26 febrero, 2014

Las tardes de lluvia siempre me duelen

Entre a la casa y lo primero que vi, fue ese sillón negro, viejo. Sigue estando donde mismo, donde siempre. Corrí un poco la cortina, no se por qué ya que está lloviendo a cántaros y eso me irrita. Pero hoy, entre el caos en el que se ha convertido mi vida, ver la lluvia no resulta tan malo.
Me derrumbo en el sillón raído, y recuerdo aquella vez en que nos conocimos. Caminaba presuroso al bar, ese lugar un tanto mezquino, un tanto glorioso, del que todo el mundo habla en nuestra ciudad; recuerdo que tocaría esa noche por primera vez. Cuando estaba a solo unas cuadras de dicho lugar, la lluvia se hizo presente. Parecía que el mundo iba a terminar y que moriríamos bajo un mar de gotas, que se esparcía por calles y aceras. Corrí por una calle, hasta llegar a aquél pequeño café situado en la esquina, con sus paredes rojas que escurrían lluvia, cual lágrimas en un rostro. Era el único lugar que me podía dar refugio, y en el que podría beber algo caliente que apaciguara el frío, causado por mi ropa húmeda.
Y de pronto, el frío, el café y la lluvia desaparecieron del universo, pues entraste tú al local. Maldecías por debajo, para que nadie te escuchara, casi entre dientes. Cerraste un pequeño paraguas y desabotonaste cada uno de los botones de tu chaqueta guinda. Guardaste una pequeña libreta dentro de tu bolso, y pediste un café.
- Vaya, qué bello día para pasear por la ciudad, ¿no lo cree? - Dije sin pensarlo dos veces.
- Si, definitivamente no pudimos elegir un día más perfecto. - Y esbozaste una sonrisa, tan ligera, tan sensual, tan hermosa.
Platicamos largo rato, tazas de café iban y venían y, ya que las inclemencias climatológicas arruinaron tu entrevista de trabajo, decidiste acompañarme al bar donde tocaría. Me preparé como siempre lo hago, un poco más tal vez por tu presencia. Me preguntaron tu nombre, solo supe decir que te llamabas Laura.
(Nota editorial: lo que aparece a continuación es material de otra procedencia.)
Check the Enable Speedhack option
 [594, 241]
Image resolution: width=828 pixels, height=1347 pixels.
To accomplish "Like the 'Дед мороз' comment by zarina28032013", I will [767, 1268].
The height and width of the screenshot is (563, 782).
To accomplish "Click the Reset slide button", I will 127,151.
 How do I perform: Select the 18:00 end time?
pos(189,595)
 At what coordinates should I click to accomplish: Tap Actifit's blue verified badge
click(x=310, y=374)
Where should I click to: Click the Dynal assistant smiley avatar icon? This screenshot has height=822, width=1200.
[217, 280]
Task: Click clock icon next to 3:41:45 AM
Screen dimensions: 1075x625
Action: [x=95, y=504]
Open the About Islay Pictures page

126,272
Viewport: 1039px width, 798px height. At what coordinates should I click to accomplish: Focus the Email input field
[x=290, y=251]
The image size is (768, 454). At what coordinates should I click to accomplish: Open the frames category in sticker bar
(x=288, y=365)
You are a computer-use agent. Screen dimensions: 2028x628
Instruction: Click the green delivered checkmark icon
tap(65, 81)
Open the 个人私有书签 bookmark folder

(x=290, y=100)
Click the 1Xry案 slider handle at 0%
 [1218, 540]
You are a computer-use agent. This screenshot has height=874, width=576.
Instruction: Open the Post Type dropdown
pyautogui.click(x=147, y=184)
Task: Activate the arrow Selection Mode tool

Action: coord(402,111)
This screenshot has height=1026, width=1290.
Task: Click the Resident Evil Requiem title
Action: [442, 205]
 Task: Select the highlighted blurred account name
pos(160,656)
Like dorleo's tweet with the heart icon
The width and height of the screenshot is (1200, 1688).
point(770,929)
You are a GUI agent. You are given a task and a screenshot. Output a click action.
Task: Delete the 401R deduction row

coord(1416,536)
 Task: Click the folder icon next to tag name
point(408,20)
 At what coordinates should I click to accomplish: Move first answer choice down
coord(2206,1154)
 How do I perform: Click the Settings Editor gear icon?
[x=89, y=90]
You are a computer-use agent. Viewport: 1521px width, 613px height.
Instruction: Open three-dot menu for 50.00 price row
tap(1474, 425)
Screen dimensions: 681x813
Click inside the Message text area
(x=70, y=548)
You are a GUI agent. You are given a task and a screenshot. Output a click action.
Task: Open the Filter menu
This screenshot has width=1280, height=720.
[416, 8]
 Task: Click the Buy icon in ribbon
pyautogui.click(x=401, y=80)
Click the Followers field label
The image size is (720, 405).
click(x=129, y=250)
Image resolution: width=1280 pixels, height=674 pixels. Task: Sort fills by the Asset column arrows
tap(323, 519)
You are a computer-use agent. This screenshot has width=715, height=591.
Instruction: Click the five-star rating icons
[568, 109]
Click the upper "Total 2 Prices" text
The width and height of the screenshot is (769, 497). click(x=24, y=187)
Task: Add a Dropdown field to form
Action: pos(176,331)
Desde el escenario te veía, sentada en ese banco, con el bolso, chaqueta y paraguas en mano, meciendo tu cabeza y tu larga y negra cabellera, al compás de cada acorde.
Dos horas después, salimos de aquél lugar. Era la primera ocasión en que no sabía que decir al momento de despedirnos.
- ¿Te veo luego? ¿Me darías tu número? ¿Volveré a verte otra vez? - Nada, ninguna pregunta, ningún comentario o frase, solo un simple adiós y un abrazo.
Varios días, camino al trabajo y al bar, me detuve en la cafetería, buscando tu oscura melena entre las personas que degustaban un café por las tardes. Me hice adicto al café, no por su sabor, ni su aroma. Me hice adicto por la esperanza de que, al tomarlo diariamente, coincidiríamos de nuevo en alguna ocasión. Te escribí una canción, creyendo firmemente muy dentro de mi ser que tal vez, las notas creadas por tu silueta te atraerían, de forma magnética, a mi casa. Pero nada, aún no te encuentro.
Hoy se cumplen dos meses, desde el día que nos conocimos. Dos meses es tiempo suficiente para cortejar a alguien, para invitarle a salir, a bailar, tal vez al cine o a tomar un café. Dos meses es sensato, para decirle cuanto te gusta, como te encanta ver su cabello flotar por los aires, como disfrutas de ver su figura por la avenida, a la hora de marcharse y como revives cada día, cuando ella se acerca de nuevo a tu vida.
Dos meses definitivamente no me han sido suficientes para olvidarte, y aunque no te conozco y parezca ilógico, te amo. Bueno, no se si te amo a ti, o a tu dulce recuerdo de aquella tarde de lluvia.